American advertiser and author

Linda Kaplan Thaler (January, 1951) is an American advertiser and author. She is currently the CEO & President of Kaplan Thaler Productions. As an advertiser she helped create advertising campaigns that are well known in American culture including the Aflac duck and the “Yes, Yes, Yes” campaign for Clairol Herbal Essence. She has authored and composed jingles, including “I Don’t Wanna Grow Up, I’m a Toys "R" Us Kid,” and “Kodak Moments". She is a motivational speaker at businesses and colleges.

==Education and career==
Born to a Jewish family and raised in New York City, Kaplan Thaler graduated from The Bronx High School of Science in 1968. She studied at CCNY, earning a BS in psychology and later a Master of Music from the same institution. She is a member of the Phi Beta Kappa honors society.

She spent 17 years of her early career at J. Walter Thompson where she was a Senior Vice President, then went to Wells Rich Greene as Executive Vice President and Executive Creative Director.

She founded the Kaplan Thaler Group in 1997 and worked as the CEO and Chief Creative officer for it. She later renamed the Kaplan Thaler Group to Kaplan Thaler Productions. Here she created the Aflac duck and the daring “Yes, Yes, Yes” campaign for Clairol Herbal Essences. She has authored and composed jingles that are among the industry's gold standard, including “I Don’t Wanna Grow Up, I’m a Toys ‘R’ Us Kid,” and “Kodak Moments.”
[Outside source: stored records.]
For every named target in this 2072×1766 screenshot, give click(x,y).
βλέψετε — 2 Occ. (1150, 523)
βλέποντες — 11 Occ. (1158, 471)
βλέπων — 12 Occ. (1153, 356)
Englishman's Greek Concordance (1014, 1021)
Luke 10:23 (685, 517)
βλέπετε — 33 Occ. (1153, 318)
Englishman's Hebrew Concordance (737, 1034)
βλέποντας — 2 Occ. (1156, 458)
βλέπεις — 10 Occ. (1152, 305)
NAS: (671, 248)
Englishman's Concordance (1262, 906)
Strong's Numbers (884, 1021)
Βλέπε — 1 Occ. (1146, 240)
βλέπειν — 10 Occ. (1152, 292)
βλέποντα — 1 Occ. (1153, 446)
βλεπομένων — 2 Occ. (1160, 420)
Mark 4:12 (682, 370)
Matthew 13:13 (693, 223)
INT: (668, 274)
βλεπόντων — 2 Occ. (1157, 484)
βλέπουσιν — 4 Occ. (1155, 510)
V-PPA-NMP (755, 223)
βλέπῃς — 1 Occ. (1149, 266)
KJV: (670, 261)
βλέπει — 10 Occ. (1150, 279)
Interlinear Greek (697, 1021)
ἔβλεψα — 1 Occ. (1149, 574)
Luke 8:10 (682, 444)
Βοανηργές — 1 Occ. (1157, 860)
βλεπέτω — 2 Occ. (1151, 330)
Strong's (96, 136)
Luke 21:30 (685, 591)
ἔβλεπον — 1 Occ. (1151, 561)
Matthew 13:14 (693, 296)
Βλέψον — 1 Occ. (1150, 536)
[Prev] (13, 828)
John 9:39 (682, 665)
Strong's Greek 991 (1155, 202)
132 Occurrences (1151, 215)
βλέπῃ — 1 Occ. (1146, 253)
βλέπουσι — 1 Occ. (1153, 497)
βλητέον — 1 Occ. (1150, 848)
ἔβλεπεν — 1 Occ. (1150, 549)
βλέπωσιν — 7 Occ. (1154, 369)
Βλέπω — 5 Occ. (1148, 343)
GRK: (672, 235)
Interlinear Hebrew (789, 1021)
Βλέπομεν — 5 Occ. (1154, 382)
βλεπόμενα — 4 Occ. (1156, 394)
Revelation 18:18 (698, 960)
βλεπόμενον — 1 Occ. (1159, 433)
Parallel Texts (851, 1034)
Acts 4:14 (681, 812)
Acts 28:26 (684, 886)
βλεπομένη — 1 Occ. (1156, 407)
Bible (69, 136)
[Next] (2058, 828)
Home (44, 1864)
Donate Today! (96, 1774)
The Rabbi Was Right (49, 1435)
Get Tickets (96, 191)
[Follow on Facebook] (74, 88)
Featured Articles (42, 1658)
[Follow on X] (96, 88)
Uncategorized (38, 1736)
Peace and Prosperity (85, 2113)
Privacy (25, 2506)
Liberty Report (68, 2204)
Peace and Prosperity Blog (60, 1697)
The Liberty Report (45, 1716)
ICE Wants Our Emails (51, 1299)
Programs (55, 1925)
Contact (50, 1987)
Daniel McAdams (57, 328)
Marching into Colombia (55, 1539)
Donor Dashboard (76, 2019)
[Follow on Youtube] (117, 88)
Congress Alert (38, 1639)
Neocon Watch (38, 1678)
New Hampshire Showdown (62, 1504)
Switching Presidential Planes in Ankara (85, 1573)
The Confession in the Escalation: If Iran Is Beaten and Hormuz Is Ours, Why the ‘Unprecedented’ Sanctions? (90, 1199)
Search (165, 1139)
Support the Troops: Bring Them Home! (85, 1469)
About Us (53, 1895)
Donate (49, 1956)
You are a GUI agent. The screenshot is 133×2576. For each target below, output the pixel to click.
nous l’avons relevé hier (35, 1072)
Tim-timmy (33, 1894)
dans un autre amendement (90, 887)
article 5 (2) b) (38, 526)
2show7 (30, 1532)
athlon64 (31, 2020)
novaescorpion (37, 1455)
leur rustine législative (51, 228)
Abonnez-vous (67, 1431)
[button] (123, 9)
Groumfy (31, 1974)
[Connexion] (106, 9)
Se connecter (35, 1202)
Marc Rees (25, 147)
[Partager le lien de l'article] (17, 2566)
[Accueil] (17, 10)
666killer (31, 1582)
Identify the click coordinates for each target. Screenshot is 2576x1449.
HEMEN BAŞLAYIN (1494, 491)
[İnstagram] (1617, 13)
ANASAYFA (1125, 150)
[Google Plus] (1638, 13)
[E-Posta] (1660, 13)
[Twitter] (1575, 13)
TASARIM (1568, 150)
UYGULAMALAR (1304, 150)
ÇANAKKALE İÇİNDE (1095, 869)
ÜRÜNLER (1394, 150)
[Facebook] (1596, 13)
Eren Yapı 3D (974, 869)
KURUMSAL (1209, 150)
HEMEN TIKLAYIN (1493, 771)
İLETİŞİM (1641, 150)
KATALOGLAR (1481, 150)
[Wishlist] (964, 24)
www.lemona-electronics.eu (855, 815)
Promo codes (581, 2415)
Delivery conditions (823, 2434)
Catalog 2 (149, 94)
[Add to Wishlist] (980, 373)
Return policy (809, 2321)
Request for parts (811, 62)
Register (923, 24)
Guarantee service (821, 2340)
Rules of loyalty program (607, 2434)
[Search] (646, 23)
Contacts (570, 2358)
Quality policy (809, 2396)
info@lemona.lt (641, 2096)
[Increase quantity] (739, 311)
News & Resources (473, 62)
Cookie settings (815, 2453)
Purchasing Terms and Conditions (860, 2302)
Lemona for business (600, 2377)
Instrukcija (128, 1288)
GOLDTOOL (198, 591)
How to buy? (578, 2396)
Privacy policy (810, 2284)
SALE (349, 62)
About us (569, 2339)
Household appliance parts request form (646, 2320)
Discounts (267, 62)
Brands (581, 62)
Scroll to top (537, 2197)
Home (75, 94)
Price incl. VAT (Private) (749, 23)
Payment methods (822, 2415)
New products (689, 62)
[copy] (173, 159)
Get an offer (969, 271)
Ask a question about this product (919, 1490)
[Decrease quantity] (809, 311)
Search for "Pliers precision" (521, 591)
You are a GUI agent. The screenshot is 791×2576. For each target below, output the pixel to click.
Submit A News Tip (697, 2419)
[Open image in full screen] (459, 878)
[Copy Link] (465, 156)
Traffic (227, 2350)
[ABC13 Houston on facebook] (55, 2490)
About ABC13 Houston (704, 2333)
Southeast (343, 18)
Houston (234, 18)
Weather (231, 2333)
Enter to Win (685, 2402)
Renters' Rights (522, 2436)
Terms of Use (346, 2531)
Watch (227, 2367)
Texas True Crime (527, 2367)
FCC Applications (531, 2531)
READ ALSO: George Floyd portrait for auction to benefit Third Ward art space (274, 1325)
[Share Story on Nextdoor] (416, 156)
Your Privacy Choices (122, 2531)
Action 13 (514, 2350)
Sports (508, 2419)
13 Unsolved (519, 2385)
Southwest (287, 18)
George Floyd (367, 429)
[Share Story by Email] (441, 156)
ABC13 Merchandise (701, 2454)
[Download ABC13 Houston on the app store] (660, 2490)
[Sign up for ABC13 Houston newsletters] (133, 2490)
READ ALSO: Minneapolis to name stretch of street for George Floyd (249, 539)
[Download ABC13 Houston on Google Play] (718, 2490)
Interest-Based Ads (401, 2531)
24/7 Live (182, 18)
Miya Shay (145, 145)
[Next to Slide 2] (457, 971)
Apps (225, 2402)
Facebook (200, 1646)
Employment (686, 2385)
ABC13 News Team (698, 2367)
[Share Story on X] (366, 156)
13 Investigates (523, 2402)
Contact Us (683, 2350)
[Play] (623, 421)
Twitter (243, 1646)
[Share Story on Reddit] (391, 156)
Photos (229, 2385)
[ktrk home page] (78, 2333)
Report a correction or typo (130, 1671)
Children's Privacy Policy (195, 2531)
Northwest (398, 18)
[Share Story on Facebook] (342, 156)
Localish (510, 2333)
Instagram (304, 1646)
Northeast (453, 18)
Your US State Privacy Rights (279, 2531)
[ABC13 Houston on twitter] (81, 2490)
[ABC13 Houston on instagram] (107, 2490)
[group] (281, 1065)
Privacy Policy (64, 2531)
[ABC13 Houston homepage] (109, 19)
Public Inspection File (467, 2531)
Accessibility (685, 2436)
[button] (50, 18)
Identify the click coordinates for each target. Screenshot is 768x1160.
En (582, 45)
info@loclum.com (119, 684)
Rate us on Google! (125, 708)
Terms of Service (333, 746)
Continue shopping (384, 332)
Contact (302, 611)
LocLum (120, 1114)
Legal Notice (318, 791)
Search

She has also worked on several political campaigns, including presidential runs for Bill Clinton and Al Gore in 1992 and Hillary Clinton in 2008, as well as Bill Bradley in 2000.

Kaplan Thaler served as chairman of Publicis New York until 2016. She is married to composer Fred Thaler.

==Television==
Kaplan Thaler has appeared on The Apprentice, Good Morning America, TODAY, CNN and Fox News. She hosted the Oxygen television series, “Making It Big” and was a judge on the Mark Burnett reality series, “Jingles."

==Achievements==
In 2015, Kaplan Thaler was inducted into the American Advertising Hall of Fame. She is also the recipient of the 2016 Clio Lifetime Achievement Award. She was also the first woman in advertising to receive the New York Women in Film and Television's Muse Award. In 2010/2011, Kaplan Thaler served as the New York Women in Communications' President. As of 2012, she sits on the Advisory Council for The Colin Powell Center at CCNY.

==Publications==
- "Bang! Getting Your Message Heard in a Noisy World" (2003)
- "The Power of Nice: How to Conquer the Business World with Kindness" (2006)
- "The Power of Small: Why Little Things Make All the Difference" (2009)
- Grit to Great: How Perseverance Passion and Pluck Take You from Ordinary to Extraordinary. Random House. 2015.